To cope with life, I viewed myself as a permanently benevolent protagonist. Not exactly a Mary-Sue, for I had faults, but as a character who never let her faults affect any part of her life, which is frankly impossible. This changed recently, when I made an enormous mistake that made me realize my own humanity (that I can indeed large errors), and thusly, my own mortality. And then I started to question my self (not myself, but my self) and then the point of my own existence, and ultimately, how we are just so pointless.

This .... final realization is something that I'm still coming to grips with (and talks a bit to my relationship with religion, which I think I will post about later). But it was like playing one of those blindfold game shows where you're playing along with the raucous laughter and the slightly sardonic urging of the host and laughing along as well and prodding something big and soft, like a teddy bear, only to have your blindfold taken off and realize that you were really poking a furious male grizzly bear in heat: it's like really seeing, and realizing that what you're looking at was the void the entire time.

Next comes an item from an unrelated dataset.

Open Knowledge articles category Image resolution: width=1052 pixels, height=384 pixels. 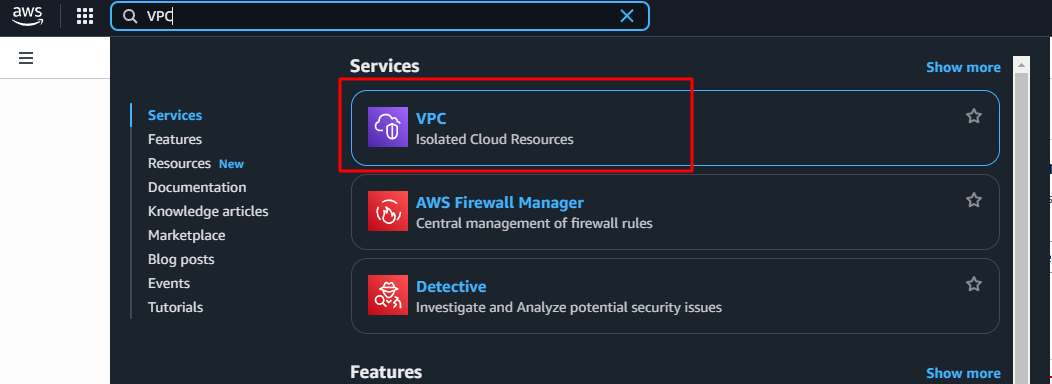click(208, 211)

Attaining adulthood was exactly that: this opening of my eyes led to my own awareness of how short, how dangerous everything was.

My life used to be propelled entirely forward by love-- I would go to school because I loved my classes, because I loved the future, I loved my teachers, and I would do art because I loved the catharsis, putting another image to emotion, and so on. But now, my life is entirely controlled by fear: I am afraid of everything because I realize just how little we are, just how dangerous everything is.

So this was my transition into adulthood for me: I scrapped the idea that I was invincible, that I could anything, for the idea that I (and my family) had an expiry date that was due at any moment.

But now comes the long process of learning how to take risks, get messy and ultimately seize each day with everything we've got. This was how I lived the near entirety of my life, and this was the me that I know best, and love. This is the process of learning how to be myself again, as an adult who hasn't lost her youthful spark.